There are many types of oscillators, and many different circuit configurations that produce oscillations. Some oscillators produce sinusoidal signals, others produce nonsinusoidal signals. Nonsinusoidal oscillators, such as pulse and ramp (or sawtooth) oscillators, find use in timing and control applications. Pulse oscillators are commonly found in digital-systems clocks, and ramp oscillators are found in the horizontal sweep circuit of oscilloscopes and television sets. The basic components in a feedback oscillator are the amplifier, an amplitudelimiting component, a frequency-determining network, and a (positive) feedback network. Usually the amplifier also acts as the amplitude-limiting component, and the frequency-determining network usually performs the feedback function. The feedback circuit is required to return some of the output signal back to the input. Positive feedback occurs when the feedback signal is in phase with the input signal and, under the proper conditions, oscillation is possible.
Initially, when power is not applied the voltage across the capacitor C1 is 0. When the power supply is switched ON, the C1 starts charging through the variable resistor P1 and the output of the OPAMP will be at +V positive rail.
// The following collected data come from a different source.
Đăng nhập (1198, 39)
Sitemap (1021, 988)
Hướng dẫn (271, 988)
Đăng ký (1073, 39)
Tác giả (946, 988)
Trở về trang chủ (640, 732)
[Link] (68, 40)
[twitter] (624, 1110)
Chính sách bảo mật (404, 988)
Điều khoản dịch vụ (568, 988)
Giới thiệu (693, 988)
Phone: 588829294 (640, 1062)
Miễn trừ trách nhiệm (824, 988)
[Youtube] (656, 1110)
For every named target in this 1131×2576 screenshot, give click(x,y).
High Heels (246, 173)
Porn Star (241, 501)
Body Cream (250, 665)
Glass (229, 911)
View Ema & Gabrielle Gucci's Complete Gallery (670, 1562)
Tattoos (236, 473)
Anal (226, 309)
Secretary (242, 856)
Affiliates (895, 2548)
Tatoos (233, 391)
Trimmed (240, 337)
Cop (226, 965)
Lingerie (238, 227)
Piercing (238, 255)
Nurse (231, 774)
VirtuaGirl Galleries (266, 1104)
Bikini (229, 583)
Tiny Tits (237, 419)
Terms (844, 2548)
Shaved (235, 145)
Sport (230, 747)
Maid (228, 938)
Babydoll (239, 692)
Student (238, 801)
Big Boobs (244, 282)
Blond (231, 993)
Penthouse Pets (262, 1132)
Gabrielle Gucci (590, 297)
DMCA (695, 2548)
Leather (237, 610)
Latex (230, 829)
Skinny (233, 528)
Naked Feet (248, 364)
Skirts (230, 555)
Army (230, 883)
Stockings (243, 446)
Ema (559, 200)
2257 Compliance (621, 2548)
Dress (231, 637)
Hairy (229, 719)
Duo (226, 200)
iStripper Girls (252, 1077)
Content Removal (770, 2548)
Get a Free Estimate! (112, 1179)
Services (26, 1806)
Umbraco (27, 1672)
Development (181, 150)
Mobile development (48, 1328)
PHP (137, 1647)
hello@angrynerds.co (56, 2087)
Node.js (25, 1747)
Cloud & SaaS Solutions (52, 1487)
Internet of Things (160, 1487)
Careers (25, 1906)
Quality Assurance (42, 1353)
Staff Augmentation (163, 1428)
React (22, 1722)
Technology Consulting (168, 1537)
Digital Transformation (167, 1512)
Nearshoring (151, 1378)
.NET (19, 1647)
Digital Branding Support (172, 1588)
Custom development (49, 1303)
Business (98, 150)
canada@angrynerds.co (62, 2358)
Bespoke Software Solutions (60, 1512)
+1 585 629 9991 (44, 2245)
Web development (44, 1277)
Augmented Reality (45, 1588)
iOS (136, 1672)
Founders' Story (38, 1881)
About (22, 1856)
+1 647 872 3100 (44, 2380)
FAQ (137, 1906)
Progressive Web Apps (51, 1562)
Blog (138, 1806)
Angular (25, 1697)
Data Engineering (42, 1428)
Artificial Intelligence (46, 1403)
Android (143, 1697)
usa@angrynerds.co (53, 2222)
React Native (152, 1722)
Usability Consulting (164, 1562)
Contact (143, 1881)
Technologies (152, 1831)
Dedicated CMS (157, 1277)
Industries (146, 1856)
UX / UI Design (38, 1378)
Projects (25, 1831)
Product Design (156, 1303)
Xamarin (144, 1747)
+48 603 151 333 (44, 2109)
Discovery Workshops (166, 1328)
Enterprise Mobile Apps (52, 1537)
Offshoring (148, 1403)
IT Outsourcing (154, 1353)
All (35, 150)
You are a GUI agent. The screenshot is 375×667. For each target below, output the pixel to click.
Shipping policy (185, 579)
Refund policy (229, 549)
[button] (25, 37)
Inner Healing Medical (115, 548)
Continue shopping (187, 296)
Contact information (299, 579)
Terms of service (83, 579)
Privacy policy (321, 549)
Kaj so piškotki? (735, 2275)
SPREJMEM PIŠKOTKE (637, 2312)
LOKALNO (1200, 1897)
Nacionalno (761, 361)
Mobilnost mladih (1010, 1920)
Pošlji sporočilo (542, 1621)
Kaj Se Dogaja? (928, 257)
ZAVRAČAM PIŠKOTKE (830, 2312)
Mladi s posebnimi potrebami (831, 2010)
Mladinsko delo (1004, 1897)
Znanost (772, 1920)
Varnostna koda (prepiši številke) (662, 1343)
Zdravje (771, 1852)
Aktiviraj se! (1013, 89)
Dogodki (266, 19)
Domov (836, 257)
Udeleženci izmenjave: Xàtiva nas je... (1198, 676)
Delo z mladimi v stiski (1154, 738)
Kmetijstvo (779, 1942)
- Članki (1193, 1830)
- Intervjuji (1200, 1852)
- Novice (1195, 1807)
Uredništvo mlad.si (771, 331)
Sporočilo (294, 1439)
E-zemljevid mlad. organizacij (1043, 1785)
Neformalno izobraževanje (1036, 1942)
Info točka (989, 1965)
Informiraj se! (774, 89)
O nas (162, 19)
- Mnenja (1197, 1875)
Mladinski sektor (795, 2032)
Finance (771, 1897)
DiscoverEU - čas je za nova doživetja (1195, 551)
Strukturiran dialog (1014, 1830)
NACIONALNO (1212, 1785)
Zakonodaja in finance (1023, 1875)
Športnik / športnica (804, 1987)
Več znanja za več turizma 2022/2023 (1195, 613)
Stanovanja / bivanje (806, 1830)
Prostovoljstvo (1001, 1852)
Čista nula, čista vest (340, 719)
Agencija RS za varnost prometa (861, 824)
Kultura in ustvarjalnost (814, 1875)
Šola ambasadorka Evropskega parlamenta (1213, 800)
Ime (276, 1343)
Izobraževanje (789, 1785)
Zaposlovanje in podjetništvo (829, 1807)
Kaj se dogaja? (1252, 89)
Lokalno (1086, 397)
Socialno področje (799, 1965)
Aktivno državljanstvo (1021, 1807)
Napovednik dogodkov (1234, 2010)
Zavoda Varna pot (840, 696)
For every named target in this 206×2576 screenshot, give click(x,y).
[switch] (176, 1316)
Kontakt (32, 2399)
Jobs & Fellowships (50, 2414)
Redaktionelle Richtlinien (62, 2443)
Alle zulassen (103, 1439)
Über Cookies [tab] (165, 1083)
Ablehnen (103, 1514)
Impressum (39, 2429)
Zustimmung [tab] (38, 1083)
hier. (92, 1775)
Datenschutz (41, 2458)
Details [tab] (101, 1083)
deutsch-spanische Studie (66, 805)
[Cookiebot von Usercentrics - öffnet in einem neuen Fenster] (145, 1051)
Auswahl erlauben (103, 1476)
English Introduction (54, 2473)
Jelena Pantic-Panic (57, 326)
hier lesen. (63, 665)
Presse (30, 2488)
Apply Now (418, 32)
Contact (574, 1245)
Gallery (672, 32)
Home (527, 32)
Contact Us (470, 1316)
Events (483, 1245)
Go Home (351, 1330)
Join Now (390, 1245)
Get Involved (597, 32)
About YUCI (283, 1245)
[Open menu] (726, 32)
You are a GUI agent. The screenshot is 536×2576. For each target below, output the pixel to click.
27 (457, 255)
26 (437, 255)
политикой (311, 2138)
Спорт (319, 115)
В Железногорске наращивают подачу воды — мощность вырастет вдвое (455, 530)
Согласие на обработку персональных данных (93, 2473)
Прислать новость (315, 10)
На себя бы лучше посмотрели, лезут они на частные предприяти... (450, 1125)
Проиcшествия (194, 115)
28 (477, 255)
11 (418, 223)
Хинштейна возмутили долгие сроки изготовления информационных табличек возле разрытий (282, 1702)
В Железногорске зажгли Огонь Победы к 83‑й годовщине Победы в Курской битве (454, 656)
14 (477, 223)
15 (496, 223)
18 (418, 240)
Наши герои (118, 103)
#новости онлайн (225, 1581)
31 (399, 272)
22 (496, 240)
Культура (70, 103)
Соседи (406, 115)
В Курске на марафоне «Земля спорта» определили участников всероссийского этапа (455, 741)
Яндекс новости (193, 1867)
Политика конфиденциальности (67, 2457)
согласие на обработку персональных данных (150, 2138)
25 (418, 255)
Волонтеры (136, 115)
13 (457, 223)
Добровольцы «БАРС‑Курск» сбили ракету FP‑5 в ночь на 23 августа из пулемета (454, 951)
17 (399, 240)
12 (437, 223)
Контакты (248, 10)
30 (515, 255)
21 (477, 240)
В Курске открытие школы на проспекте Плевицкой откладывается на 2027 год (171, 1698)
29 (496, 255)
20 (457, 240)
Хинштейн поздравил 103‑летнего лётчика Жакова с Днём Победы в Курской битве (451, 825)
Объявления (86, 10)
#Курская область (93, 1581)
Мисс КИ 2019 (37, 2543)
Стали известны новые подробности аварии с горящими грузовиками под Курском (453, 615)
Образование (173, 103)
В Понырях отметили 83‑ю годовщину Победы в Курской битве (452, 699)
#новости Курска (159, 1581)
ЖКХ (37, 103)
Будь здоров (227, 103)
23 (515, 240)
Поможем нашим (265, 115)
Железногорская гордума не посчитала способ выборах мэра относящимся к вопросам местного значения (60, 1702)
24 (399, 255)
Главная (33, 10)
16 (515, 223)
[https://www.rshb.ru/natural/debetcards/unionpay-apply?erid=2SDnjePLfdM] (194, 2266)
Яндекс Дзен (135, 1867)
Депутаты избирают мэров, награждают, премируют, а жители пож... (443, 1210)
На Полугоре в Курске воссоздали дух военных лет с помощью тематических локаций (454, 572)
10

A fraction of this high voltage is fed back to the non-inverting pin by the resistor network R1, R2. V+ = +V (R2/(R1+R2)) + Vbias
When the voltage across the charging capacitor is increased to a point where the
voltage at the inverting pin is higher than the non-inverting pin, the output of the
OPAMP swings to negative saturation or 0 V. The capacitor quickly discharges through P1.
time = P1 C1
Now a fraction of the output 0V is fed back to the non-inverting pin by the feedback network R1, R2. When the voltage across the capacitor has become so close to 2.5V that the voltage at the inverting pin is less than the voltage at the non-inverting pin, the output of the OPAMP swings back to the positive saturation. Now the capacitor discharges trough P1 and starts charging in positive direction. This cycle is repeated over time and the result is a square wave swinging between +V and 0V at the output of the OPAMP.